• WHAT TO DO: Show all the lines in the data below that include the word "price".

Data records:
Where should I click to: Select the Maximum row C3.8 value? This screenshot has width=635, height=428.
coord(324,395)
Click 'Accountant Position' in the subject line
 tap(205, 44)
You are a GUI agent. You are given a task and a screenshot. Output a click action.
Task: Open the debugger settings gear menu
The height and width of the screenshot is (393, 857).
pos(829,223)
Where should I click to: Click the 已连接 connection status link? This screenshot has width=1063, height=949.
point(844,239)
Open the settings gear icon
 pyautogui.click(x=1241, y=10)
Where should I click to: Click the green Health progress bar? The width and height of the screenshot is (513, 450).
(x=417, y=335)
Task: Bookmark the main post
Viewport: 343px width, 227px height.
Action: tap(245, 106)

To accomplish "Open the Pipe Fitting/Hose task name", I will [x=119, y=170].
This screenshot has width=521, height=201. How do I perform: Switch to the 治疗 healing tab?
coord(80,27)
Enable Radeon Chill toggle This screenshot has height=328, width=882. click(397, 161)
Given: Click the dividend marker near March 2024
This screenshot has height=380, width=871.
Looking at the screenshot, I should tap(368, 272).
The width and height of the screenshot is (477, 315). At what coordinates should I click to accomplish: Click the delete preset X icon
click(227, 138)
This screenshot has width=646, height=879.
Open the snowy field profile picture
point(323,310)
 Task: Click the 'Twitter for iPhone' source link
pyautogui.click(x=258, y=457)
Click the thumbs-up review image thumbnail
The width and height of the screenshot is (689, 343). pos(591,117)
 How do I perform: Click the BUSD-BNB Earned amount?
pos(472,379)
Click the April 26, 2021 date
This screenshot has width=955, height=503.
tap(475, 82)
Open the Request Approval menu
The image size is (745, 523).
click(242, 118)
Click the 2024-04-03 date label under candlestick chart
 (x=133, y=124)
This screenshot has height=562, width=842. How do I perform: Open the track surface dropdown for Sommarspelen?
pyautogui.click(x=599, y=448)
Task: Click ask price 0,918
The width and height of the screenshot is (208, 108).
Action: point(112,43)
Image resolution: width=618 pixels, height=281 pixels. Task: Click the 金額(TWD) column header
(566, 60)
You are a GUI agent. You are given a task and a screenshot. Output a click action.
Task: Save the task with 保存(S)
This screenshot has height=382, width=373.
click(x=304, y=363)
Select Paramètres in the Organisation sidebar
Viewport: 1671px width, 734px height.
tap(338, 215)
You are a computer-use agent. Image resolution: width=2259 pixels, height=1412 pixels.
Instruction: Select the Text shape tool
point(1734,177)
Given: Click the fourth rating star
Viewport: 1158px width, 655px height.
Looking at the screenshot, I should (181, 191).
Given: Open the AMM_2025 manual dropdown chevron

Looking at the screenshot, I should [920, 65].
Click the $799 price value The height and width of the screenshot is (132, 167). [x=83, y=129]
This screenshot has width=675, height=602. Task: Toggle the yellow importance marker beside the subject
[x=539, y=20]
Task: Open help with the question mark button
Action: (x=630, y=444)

• WRITTEN RESPONSE:
Task: Click ask price 0,918
Click the $799 price value The height and width of the screenshot is (132, 167). [x=83, y=129]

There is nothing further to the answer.